Tom, Dick & Harry (as you might guess, not their real names) are the shareholders and directors of an IT company. We decided to contact them as the profile of their business was similar to that of other businesses whose owners we had helped – they had a turnover of between £1m & £10m, they were profitable and they had been established for more than five years.

We were able to secure a first meeting with Tom, who was concerned about the risks of being in business and the financial implications for his young family. After this initial meeting, we arranged to meet all three owners and we are able gain an understanding of their individual and collective concerns.

We identified the following concerns and issues that needed to be addressed:

  • Tom, Dick and Harry wanted to understand how their families would obtain value for their shareholdings if one of them (or more) were to die.
  • They wished to consider the financial impact of any one of them being unable to work, for instance if they had a serious accident or a long-term illness – how would they replace the lost revenue?
  • Their company is growing and making money, yet they never seemed to have any money.

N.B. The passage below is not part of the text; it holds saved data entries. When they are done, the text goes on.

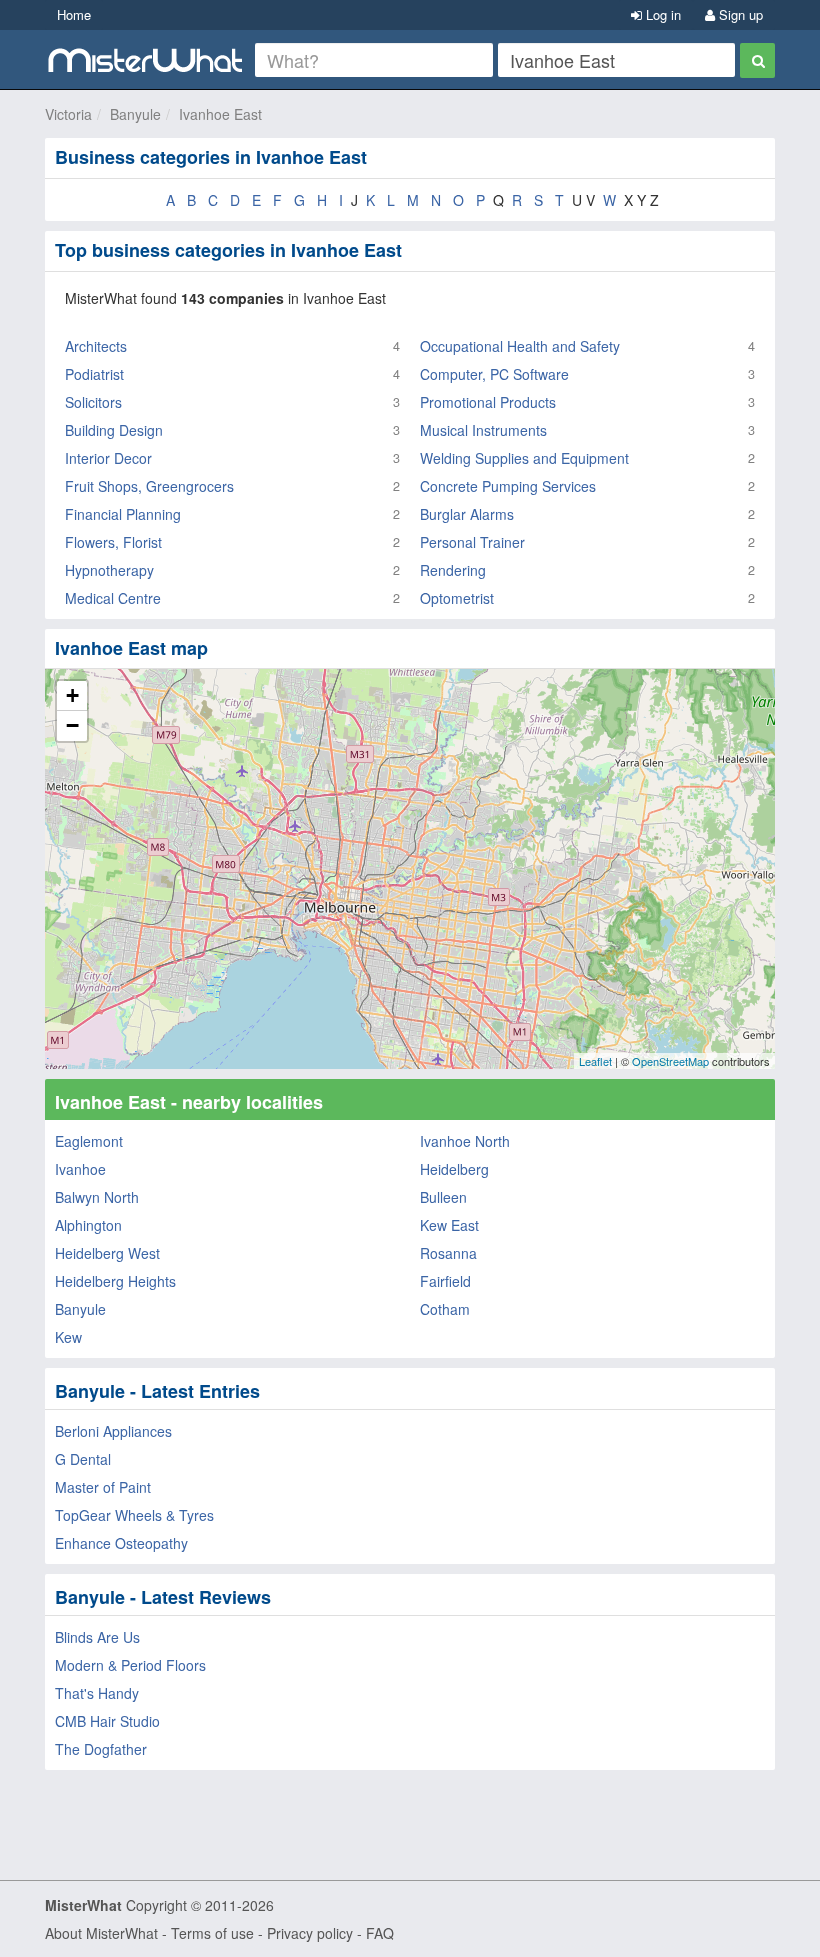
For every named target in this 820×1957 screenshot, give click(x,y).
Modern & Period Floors (130, 1665)
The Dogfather (101, 1749)
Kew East (449, 1225)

What was this?
  • They required clarity about their current arrangements and advice as to how effective they were in meeting their objectives.

 

We assessed all the information and, working with their accountants, we:

  • reviewed the existing Shareholders Agreement, so that it not only reflected what each director contributed by way of time, money etc, but also set out what would happen if things went wrong
  • working with their other professional advisers, reached an agreement as to the value of their business
    established a process for reviewing and agreeing this valuation each year
  • put in place an ownership and profit protection strategy comprising tax-efficient agreements which enable full value to be realised for shareholdings and for business profits to be protected in the event of various scenarios
  • arranged for a company Will to be written and for Tom, Dick and Harry’s personal Wills to be re-written to reflect the new agreements
  • reviewed the company’s accounts and revenue and un-earthed significant cost savings.

 

The results so far:

  • If Tom, Dick and Harry ever have a major disagreement, a robust shareholders agreement will minimise possible ambiguities or mis-understandings.
  • The ownership and profits of the business are protected if one or more of the shareholders and/or directors were to become incapacitated or die.
  • All these arrangements were funded from the savings we identified that the business could make in other areas
  • They now meet regularly to review the arrangements, to ensure their stated aims and objectives are achieved.

 

Please note that although this story is based on real clients, we have changed their name and aspects of their personal information to protect their privacy and identity.